‘I saw fleeting moments no one remembers’: One ER doctor’s photos from the coronavirus frontlines
Vulnerability, compassion and gratitude—I think of these words as I take my last unhindered breaths. I’m about to start another eight-hour shift in the emergency department at the University Health Network (UHN) in Toronto. I press down on the nose bridge of my face mask: if it’s too tight, I get a tension headache; too loose and my goggles fog up. I put on the face shield that muffles my voice until I’m forced to shout in order to be heard. The connection I’ve built with my patients—what I love most about being an emergency doctor—is now broken by a two-metre distance. The coronavirus changed the country’s hospitals overnight.
One of my emergency medicine colleagues, who was on the front lines during the SARS outbreak, told me that no one asked her team how they felt afterwards. As of early May, some 2,700 health-care workers have been infected with COVID-19 in Ontario alone.
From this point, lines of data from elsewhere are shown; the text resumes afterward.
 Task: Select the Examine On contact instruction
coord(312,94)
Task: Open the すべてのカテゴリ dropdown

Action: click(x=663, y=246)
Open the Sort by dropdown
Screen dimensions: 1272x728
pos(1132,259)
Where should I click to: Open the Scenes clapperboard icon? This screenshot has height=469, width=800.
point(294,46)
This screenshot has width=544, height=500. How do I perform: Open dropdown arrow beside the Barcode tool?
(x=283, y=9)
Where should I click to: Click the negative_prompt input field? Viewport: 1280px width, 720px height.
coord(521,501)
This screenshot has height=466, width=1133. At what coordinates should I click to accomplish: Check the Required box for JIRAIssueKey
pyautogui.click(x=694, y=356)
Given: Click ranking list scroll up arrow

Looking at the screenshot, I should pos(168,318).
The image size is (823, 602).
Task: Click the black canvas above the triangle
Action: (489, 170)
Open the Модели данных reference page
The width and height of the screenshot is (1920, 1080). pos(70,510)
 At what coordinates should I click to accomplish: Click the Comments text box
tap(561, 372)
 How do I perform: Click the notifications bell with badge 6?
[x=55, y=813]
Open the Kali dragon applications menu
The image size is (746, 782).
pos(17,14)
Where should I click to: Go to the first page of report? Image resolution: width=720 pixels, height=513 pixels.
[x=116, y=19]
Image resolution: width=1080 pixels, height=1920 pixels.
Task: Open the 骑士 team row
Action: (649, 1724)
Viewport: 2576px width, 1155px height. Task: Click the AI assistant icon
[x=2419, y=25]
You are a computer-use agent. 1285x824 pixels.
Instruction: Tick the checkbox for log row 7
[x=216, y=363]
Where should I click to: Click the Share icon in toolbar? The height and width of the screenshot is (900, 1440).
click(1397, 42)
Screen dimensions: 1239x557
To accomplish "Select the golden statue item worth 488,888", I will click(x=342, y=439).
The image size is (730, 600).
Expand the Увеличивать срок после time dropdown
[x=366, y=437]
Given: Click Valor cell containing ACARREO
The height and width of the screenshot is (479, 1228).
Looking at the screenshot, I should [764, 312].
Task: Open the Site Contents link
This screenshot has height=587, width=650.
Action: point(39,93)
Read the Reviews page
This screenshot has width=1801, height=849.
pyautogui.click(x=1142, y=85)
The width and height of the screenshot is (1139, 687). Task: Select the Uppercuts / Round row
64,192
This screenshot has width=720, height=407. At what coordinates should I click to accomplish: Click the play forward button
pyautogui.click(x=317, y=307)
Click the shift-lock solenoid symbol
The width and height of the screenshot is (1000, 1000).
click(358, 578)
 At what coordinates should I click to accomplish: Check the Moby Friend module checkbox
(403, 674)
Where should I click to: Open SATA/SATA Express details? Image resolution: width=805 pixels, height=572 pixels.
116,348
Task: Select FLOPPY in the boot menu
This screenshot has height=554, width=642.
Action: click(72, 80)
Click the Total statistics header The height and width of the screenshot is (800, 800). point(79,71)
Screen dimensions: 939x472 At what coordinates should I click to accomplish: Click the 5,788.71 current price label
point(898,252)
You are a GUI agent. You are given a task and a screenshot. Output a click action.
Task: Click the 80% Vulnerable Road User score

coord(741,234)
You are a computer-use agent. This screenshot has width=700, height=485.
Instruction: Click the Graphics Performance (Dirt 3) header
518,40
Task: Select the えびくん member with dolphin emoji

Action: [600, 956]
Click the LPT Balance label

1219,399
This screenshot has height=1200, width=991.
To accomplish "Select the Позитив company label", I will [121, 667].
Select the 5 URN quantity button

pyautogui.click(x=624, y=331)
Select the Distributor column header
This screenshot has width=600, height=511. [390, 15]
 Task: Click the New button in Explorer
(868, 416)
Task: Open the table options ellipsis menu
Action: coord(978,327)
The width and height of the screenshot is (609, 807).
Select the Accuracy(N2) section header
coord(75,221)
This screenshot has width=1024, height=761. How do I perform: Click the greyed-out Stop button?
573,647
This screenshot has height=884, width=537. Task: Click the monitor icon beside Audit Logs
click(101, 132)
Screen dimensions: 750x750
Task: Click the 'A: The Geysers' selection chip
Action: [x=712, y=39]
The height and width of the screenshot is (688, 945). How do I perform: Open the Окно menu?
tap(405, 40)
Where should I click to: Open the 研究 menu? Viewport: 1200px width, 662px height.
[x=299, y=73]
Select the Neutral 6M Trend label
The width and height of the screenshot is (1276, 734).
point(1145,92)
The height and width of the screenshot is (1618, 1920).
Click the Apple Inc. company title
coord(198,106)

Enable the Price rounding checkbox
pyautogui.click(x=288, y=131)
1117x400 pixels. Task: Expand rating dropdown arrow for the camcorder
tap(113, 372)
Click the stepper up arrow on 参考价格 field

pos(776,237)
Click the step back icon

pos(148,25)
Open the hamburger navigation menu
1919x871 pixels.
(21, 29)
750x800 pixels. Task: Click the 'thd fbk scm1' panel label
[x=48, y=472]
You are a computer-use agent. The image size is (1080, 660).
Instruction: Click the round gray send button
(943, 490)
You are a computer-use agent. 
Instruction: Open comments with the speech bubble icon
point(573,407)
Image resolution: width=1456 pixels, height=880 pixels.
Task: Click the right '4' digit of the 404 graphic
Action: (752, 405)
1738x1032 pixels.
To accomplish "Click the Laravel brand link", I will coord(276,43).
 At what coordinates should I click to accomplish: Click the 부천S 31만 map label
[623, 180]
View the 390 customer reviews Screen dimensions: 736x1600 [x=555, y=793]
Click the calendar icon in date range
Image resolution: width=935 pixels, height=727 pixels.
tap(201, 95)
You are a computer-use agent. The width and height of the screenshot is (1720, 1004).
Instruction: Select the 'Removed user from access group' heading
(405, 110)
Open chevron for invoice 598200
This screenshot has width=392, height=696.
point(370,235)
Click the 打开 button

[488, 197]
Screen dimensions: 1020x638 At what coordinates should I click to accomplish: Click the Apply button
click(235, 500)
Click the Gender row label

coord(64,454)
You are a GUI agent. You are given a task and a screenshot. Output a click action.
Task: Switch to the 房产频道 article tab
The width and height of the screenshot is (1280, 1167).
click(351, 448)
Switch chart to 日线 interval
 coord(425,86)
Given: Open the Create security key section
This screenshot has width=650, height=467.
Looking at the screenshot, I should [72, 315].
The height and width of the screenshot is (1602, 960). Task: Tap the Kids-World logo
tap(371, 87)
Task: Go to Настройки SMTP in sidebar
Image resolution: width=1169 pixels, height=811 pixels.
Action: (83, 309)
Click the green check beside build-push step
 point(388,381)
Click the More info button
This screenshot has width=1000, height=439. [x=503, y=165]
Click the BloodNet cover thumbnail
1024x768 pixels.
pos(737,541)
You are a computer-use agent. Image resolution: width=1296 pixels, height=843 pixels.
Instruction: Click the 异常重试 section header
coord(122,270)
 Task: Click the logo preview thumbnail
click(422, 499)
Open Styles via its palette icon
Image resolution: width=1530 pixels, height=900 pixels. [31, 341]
We must give them a chance to tell their stories.
Every day, my colleagues and I care for others, yet we hesitate to ask for help. Throughout this pandemic, I’ve worried about catching the virus and spreading it to my two children. At work, I second-guess whether the person who displayed mild symptoms should have been sent home. I’m terrified about not being able to act quickly enough when I see patients struggling to breathe. Documenting the day-to-day pulse of the UHN, through photos, has provided my only sense of control.
I saw fleeting moments no one remembers: a nurse tucking in another nurse’s hair before entering a resuscitation room, our environmental services staff humming songs while flipping over beds and wiping them clean, the fearful gaze of a patient about to be intubated. Though my colleagues have been wearing masks for six weeks, I’ve learned to recognize them by the creases in their eyes when they smile and by the way they laugh. We haven’t lost that aspect of our humanity.